Chief Justice John Roberts questioned Rickelman about whether the legal argument is more about a matter of choice. 

“Putting the data aside, if you think that the issue is one of choice, that women should have a choice to terminate their pregnancy, that supposes that there is a point at which they’ve had the fair choice, opportunity to choice,” Roberts said. “And why would 15 weeks be an inappropriate line to a viability, it seems to me doesn’t have anything to do with choice. But if it really is an issue about choice, why is 15 weeks not enough time?…That’s not a dramatic departure from viability.”

Justice Brett Kavanaugh implied on several occasions the lawmakers — at both the state and congressional level — should have the right to govern abortion laws as they see fit.  

Implying that Stewart’s and the state’s views on abortion and life appear to be religion-based, Justice Sonia Sotomayor appeared to be in support of removing the 15-week ban. 

“The issue of when life begins has been hotly debated by philosophers since the beginning of time. It’s still debated in religion,” Sotomayor said. “So when you say this is the only right that takes away from the state, the ability to protect the life that’s a religious view, isn’t it? And assumes that a fetus is life when you’re not trying to cure, when do you suggest we begin that life?” 

Oral arguments went on for nearly two hours Wednesday amid pro-abortion rallies held in Jackson, Mississippi, and D.C.
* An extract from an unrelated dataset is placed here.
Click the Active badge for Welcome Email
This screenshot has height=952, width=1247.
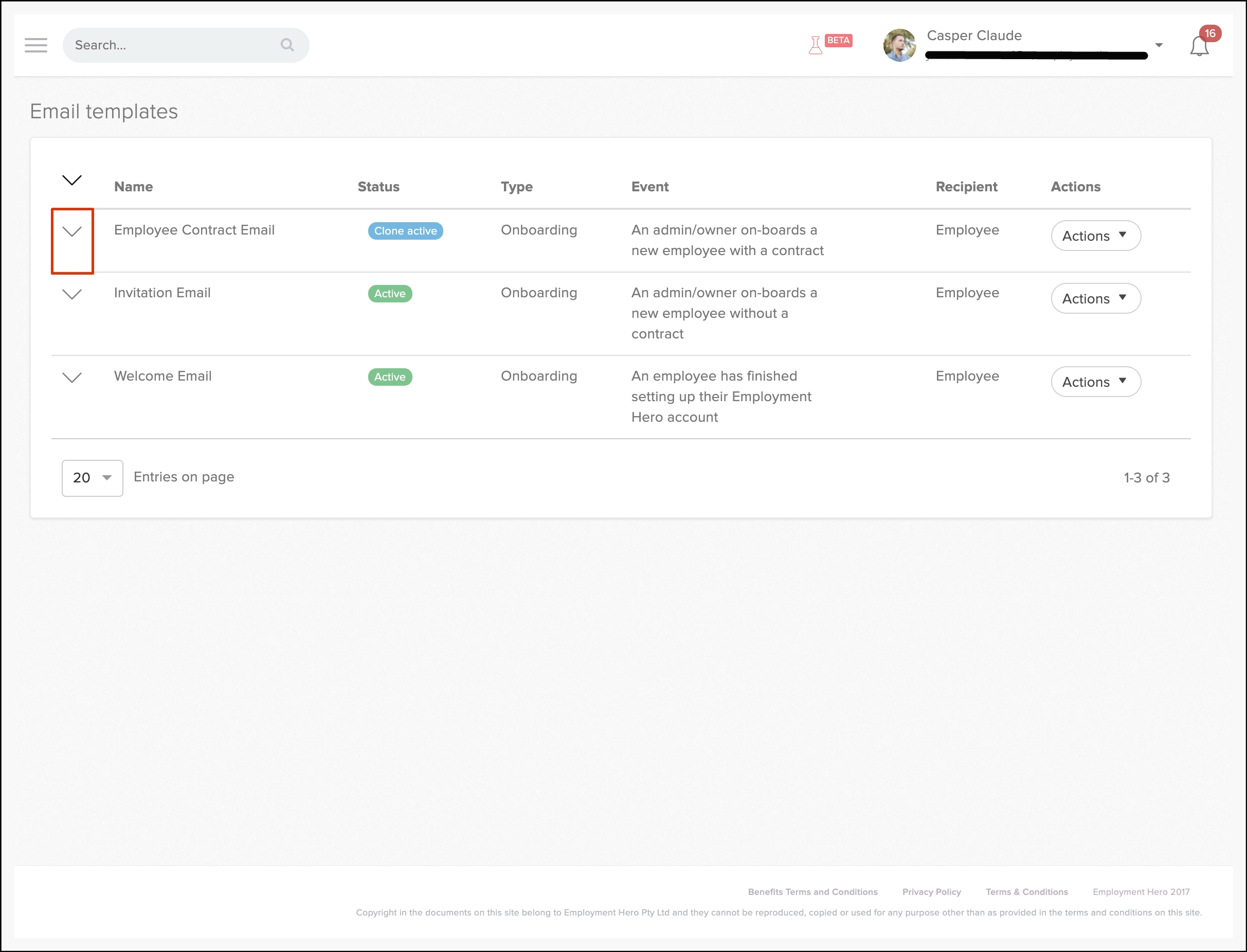click(x=390, y=378)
Lauren Frazier of Planned Parenthood Southeast said the rally was to bring awareness to the threat of abortion access in Mississippi and around the country. Limiting or restricting abortions, she said, puts women’s health and livelihoods at risk.

“There’s going to be some very serious consequences for our folks who aren’t able to get the care that they need and compare it to women who aren’t able to get the abortion care that they seek and women who do not want an abortion are actually four times greater or four times more likely to end up in poverty,” Frazier said. “Even people who are unable to get the abortion that they want, they’re also three times more likely to be unemployed, and they’re less likely to be able to have the financial resources to meet their basic needs, like food and housing. So there’s just so many different factors at play here, which is why we’re fighting so hard.”

It could be months before justices decide the case. 

Texas, like Georgia and Tennessee’s pending new abortion laws, now prohibits abortions after six weeks.

Alabama’s pending law seeks to ban abortions at any stage. Those states’ pending abortion laws have not been enforced yet, due to active lawsuits.